Even the hard sciences like physics admit exceptions, which are considered as other fields of research. Yet one way or another, soft science studies still have global credibility.
Difficulty designing studies on prayer
I think designing studies to assess the effectiveness of prayer is more difficult than people think. For example, these old people who have reached the end of their life and who are dying, will they be healed by prayer? I have doubts about most of them. Should I have gone ahead and spent twelve years becoming a psychiatrist, supported by the prayers of others, just to find out that I had chosen the wrong profession? That’s a lot of time invested in the wrong profession.
A study in hypertension asks if interventional prayer can lower blood pressure. That kind of means, does God grant the prayer requests to remove the plaque buildup in the arteries? I would say the mountains usually stay still, but I can’t say this with confidence – the heart has multiple ways of controlling blood pressure. What is the specific path evaluated?
My wife’s father prayed for a living to see her complete her high school education. He had several heart attacks and had one while being monitored in a hospital. The clot created a new hole in the plaque which allowed it to continue to live. It must be close to a miracle. Never say never. Just say, “Unlikely, but we can try. “
Subtle influences on the body
We know that the mind influences the health of the body. An article in Health.com, Can Negative Thinking Make You Sick? Said: “Take cynicism, for example: A 2014 study published in the journal Neurology linked high levels of cynicism later in life, i.e. a general distrust of people (and their motivations ), at a higher risk of dementia compared to those who were more confident, even after taking into account other risk factors like age, sex, certain markers of heart health, smoking status, etc. . And, “the more cynical participants were more likely to have heart disease than the less cynical. Women who were more pessimistic also had a higher risk of dying during the study period, compared to those who were more optimistic about humanity. “
An 80-year Harvard study found that a major influence on our health is our state of mind. Their article, Good genes is good, but joy is better, talks about it.
We are beginning to understand the more subtle influences on our health. Perhaps instead of designing studies of moving mountains, we need to look at more subtle avenues when designing experiments on the effectiveness of prayer. After all, God speaks to us through a soft little voice, not through thunder.
The Institute of Noetic Sciences (IONS), formed by former astronaut Edgar Mitchell, explores the most subtle influences in measurable ways, with rigid scientific controls. Between that and scientific research into quantum mechanics, science may begin to better understand how subtle things work, at least indeed, if not by identifying the hidden mechanisms.
The power of prayer
God guides us, but it is our choice of how we react to make a difference. The hills of the world, if not the mountains, are moved by our hands, inspired by our faith in God. Pray, have faith, but expect the best and prepare for the worst.

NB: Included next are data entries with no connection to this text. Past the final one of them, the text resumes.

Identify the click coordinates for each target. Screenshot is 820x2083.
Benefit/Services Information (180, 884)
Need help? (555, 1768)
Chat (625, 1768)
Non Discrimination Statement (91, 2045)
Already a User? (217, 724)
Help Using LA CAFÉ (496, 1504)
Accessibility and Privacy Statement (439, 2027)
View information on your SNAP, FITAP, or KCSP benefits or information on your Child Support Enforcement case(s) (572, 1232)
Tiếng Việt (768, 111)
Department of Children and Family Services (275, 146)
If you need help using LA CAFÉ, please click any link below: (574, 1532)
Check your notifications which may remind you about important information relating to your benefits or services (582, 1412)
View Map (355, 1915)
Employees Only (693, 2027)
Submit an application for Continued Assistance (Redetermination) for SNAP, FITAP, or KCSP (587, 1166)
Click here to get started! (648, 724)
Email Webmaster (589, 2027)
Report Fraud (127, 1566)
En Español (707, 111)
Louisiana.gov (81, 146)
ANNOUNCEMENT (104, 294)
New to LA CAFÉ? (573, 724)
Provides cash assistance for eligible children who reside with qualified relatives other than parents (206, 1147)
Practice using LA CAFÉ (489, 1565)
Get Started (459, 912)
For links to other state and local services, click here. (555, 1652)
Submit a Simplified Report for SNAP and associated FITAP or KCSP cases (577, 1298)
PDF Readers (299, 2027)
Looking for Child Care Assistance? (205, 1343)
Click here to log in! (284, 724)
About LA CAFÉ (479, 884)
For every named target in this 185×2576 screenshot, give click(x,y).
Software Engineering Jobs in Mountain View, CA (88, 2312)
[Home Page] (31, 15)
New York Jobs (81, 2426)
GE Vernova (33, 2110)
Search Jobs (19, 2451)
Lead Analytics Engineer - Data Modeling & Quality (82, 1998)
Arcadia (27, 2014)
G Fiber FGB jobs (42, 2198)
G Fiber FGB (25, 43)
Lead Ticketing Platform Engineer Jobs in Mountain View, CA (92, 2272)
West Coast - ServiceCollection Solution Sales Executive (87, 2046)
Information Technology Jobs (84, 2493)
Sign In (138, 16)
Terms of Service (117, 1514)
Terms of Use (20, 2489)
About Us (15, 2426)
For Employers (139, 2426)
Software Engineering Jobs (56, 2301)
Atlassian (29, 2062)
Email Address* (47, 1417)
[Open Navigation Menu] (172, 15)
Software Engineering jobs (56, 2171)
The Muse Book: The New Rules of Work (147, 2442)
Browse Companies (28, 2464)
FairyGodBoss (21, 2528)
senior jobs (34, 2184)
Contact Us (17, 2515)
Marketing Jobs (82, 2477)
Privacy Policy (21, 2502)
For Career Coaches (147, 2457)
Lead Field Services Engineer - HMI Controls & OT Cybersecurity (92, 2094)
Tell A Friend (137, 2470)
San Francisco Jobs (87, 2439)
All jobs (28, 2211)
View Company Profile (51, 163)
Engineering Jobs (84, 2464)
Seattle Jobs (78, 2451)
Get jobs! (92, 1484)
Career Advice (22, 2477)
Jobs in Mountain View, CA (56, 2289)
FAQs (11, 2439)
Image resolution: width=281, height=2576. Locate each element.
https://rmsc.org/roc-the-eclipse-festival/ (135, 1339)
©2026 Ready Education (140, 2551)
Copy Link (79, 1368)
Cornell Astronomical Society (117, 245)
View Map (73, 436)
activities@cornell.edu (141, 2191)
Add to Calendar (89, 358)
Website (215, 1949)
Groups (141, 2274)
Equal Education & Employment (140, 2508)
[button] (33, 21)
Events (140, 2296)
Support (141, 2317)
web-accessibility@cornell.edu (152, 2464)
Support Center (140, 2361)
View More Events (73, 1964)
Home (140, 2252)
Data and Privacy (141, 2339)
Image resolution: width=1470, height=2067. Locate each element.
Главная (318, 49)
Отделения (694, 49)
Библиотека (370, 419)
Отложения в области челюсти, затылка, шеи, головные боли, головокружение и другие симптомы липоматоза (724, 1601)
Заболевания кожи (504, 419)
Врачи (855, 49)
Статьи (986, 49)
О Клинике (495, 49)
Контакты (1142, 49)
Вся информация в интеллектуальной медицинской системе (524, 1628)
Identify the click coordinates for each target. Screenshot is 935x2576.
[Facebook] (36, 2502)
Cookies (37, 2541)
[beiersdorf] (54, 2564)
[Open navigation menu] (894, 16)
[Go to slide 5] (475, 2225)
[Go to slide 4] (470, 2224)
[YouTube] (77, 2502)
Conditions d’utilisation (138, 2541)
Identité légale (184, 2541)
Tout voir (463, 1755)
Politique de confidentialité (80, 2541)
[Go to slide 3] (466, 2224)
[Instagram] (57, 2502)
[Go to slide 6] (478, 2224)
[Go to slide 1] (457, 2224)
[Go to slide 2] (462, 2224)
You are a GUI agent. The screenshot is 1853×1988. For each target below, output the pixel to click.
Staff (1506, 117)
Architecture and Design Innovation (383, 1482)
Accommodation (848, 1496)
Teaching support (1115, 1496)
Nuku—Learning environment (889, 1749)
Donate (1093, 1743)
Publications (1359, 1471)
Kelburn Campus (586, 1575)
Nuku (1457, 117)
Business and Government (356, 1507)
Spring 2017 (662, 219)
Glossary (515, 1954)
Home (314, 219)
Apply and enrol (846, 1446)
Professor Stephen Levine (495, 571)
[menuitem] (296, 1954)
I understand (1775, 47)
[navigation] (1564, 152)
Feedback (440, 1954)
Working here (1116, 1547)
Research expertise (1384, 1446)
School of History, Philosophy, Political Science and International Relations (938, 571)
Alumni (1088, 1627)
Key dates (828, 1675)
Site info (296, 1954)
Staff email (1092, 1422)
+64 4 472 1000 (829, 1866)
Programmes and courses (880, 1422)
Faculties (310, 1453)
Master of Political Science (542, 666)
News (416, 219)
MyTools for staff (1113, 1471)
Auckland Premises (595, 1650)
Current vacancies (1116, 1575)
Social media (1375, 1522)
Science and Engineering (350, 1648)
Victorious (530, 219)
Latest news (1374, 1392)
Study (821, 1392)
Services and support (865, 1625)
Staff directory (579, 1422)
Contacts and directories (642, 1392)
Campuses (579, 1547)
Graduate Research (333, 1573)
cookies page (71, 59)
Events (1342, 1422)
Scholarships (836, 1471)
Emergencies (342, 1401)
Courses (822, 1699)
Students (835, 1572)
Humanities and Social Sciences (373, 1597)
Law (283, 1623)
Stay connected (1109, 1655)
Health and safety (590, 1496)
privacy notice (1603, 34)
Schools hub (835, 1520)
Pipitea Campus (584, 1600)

Many scientists are religious, but many are critical of religion. Scientific studies allow exceptions, and in the soft sciences of psychology and economics, they are not that reliable.
The hills of the world, if not the mountains, are moved by our hands, inspired by our faith in God.
Pray and continue to communicate with God. That works.
Next in the series
Science and Philosophy have their own standard: 100% Part 10 of Why Pray?
Our answer is God. God’s answer is us. Together we make the world a better place.